Intro
Recycle2Trade conducted a comparative analysis between a UAV-based methane emissions survey and Sentinel-2 Earth Observation data at a Landfill Site in North England. Sentinel-2 multispectral imagery was accessed and processed via the EOPro application on the Earth Observation DataHub (EODH) platform, from which NDVI and NDWI index datasets were extracted and downloaded as GeoJSON metadata for subsequent analysis. Orange triangular markers on the spatial overlay represent methane emission points detected during the drone survey, while the polygon clusters, derived from forest anomaly detection and DBSCAN analysis applied to the EO-derived indices, represent spatially validated emission zones identified through anomaly scoring.
The Challenge
Landfill sites are among the largest anthropogenic sources of methane, a greenhouse gas more than 80 times more potent than CO₂ over a 20-year period and responsible for approximately 11% of global greenhouse gas emissions. Despite the scale of the problem, monitoring remains largely manual, relying on infrequent walkovers with handheld devices that leave significant temporal and spatial gaps in coverage. Drone surveys provide a solution to gapfilling methane data coverage, where commercial tasking of methane Earth Observation missions is inaccessible due to cost barriers for SMEs. Proxies such as soil indices, waste water, and the presence of lichens can be used by correlation to detect the presence of methane gas emissions. As such, investigating the integration of drone survey methane datasets with EO-derived soil indices presented an opportunity to provide a scalable solution to methane gas monitoring at landfill sites.

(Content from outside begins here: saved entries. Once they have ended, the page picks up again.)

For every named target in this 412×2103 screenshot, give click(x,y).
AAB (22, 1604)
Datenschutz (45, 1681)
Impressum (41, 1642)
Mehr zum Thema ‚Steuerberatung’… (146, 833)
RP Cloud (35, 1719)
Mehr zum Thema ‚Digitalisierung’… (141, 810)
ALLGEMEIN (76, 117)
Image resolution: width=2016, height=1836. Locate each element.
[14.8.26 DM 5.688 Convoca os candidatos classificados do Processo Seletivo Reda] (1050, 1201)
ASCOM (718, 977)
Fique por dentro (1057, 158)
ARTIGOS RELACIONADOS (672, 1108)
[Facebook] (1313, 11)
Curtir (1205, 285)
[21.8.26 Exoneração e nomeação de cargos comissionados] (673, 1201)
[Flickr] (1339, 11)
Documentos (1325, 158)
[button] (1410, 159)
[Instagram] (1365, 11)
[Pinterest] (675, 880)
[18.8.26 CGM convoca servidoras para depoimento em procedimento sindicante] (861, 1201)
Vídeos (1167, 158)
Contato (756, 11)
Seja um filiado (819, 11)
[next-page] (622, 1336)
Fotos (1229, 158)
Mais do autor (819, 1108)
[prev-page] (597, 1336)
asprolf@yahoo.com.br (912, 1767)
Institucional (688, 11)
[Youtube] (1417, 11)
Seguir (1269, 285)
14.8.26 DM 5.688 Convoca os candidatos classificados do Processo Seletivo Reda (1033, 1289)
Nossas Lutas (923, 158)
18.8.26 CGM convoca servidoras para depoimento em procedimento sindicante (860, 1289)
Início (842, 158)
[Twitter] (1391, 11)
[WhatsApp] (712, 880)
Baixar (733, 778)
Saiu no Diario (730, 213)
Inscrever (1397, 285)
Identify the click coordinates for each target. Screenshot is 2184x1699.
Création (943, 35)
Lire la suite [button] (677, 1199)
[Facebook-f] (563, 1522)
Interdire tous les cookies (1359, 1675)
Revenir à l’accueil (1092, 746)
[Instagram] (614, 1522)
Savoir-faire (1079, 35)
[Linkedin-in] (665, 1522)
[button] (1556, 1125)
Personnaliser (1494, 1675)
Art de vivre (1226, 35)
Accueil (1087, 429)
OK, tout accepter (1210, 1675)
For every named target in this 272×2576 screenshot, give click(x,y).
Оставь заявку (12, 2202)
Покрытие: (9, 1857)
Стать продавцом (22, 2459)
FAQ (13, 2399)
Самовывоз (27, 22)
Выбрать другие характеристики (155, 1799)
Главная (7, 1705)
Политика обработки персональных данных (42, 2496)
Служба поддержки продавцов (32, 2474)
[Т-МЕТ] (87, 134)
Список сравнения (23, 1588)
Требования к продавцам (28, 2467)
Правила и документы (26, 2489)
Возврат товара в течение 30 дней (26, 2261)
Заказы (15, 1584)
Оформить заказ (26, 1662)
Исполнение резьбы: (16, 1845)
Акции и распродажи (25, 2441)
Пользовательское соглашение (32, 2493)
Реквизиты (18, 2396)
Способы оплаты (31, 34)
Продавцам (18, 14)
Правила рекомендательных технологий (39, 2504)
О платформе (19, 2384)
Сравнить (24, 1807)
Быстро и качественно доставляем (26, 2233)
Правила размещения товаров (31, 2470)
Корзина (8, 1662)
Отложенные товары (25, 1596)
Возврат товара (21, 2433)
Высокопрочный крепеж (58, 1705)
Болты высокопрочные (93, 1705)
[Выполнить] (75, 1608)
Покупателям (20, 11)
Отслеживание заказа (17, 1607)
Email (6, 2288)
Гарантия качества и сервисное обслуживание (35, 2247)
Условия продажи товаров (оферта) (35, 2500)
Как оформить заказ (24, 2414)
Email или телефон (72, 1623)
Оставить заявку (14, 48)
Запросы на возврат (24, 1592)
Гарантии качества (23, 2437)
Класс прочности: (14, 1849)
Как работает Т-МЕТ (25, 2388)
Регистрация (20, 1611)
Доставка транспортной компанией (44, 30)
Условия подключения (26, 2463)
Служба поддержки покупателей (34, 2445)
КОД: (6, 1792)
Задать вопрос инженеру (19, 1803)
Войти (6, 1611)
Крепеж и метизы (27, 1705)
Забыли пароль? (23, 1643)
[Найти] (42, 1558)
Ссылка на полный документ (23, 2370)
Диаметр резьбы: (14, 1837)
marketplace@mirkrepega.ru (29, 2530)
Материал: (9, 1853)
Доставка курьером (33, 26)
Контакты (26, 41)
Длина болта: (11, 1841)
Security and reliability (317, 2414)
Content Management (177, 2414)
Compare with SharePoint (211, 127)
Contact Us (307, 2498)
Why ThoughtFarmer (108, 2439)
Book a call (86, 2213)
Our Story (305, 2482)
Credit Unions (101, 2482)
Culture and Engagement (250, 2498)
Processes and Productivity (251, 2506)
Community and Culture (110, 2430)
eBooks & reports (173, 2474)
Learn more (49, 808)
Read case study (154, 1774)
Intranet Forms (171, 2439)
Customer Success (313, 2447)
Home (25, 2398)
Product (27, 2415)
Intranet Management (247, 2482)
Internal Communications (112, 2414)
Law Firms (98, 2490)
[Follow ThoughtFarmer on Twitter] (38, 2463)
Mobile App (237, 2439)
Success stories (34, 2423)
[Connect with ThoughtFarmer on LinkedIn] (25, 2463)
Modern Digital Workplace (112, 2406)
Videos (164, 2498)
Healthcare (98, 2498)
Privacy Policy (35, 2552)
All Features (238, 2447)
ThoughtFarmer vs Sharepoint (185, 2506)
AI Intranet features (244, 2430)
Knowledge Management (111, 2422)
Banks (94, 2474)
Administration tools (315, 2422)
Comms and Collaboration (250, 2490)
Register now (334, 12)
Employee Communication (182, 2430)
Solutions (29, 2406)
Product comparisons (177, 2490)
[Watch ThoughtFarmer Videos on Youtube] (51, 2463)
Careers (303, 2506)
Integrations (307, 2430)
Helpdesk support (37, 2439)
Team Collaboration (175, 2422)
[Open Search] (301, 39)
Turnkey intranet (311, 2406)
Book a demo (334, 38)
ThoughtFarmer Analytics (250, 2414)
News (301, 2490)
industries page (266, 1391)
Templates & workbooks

This project set out to answer a practical question: can open-source satellite data from the Earth Observation DataHub (EODH), combined with machine learning-based anomaly detection, complement the results of a targeted drone methane survey at a regulated UK landfill site?
Solution
Our satellite analysis reveals anomalies distributed across multiple zones with no corresponding drone detections. This is a key finding: rather than detecting surface point emissions, satellite indices detect the downstream surface expression of subsurface gas migration, manifesting as vegetation stress (reduced NDVI) moisture anomalies (elevated NDWI) and Land Surface Temperature at locations distant from primary emission sources.